What is required — Your reply should be the entries, output word for word, with each picture omitted.

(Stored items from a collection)
== Segment start ==

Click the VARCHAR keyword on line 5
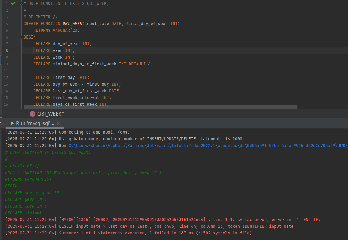coord(61,31)
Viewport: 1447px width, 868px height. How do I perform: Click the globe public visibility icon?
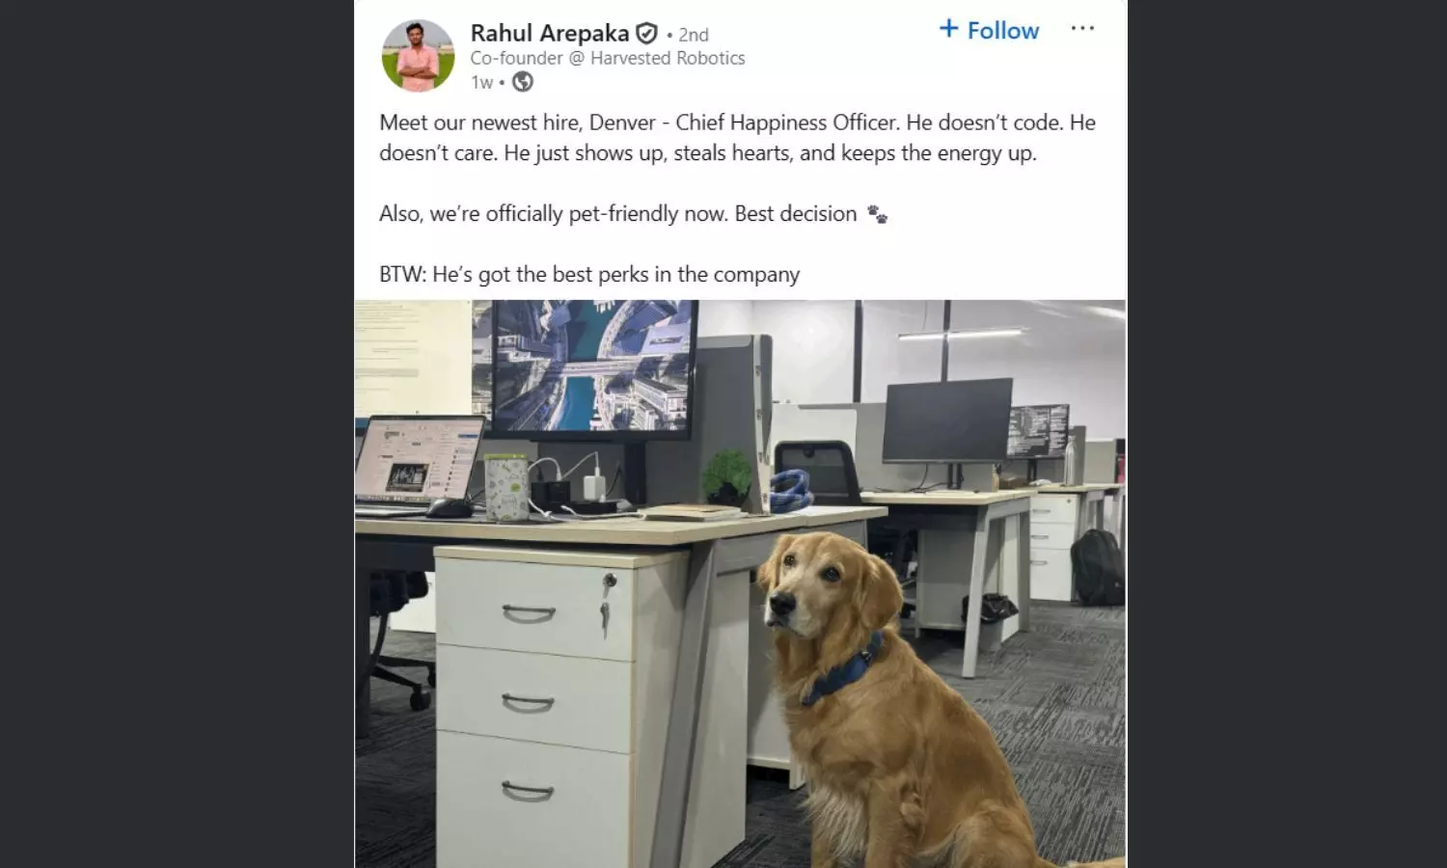click(x=523, y=82)
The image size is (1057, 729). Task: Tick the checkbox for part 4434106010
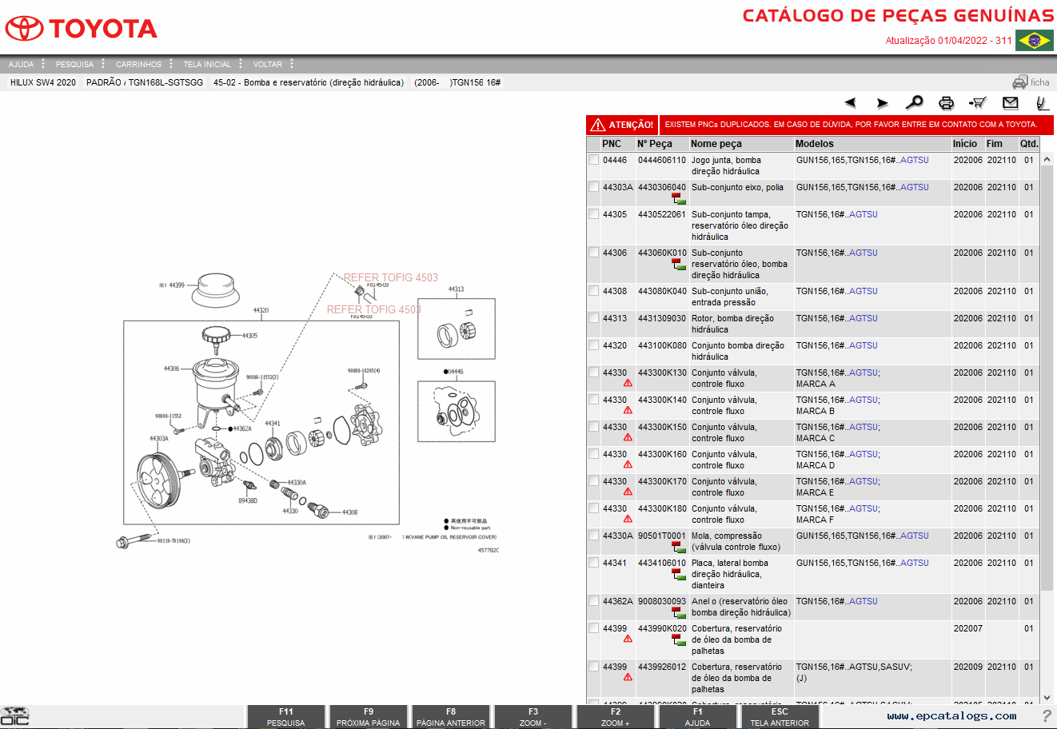click(x=593, y=563)
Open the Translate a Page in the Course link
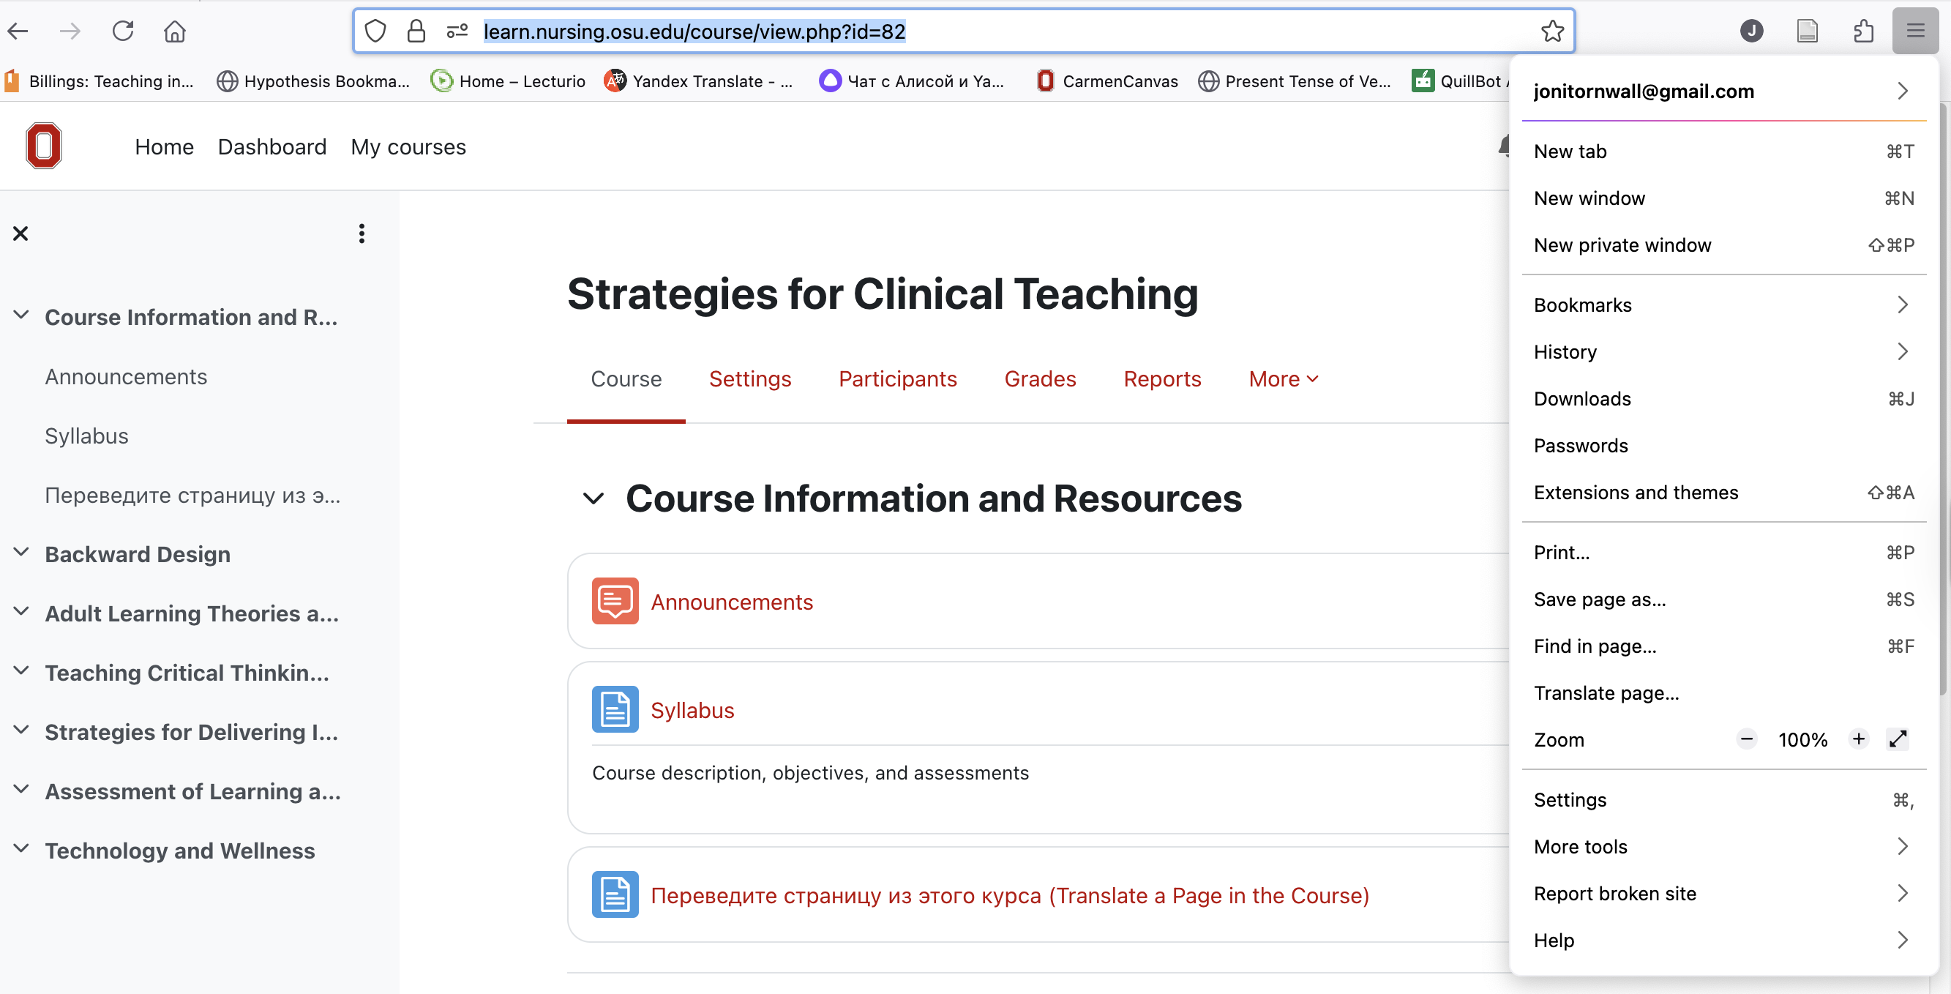This screenshot has width=1951, height=994. point(1010,895)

== Segment end ==

Solution for this exercise —
Click the VARCHAR keyword on line 5
coord(61,31)
Viewport: 1447px width, 868px height. How do I perform: Click the globe public visibility icon?
click(x=523, y=82)
The image size is (1057, 729). Task: Tick the checkbox for part 4434106010
click(x=593, y=563)
Open the Translate a Page in the Course link
This screenshot has width=1951, height=994. point(1010,895)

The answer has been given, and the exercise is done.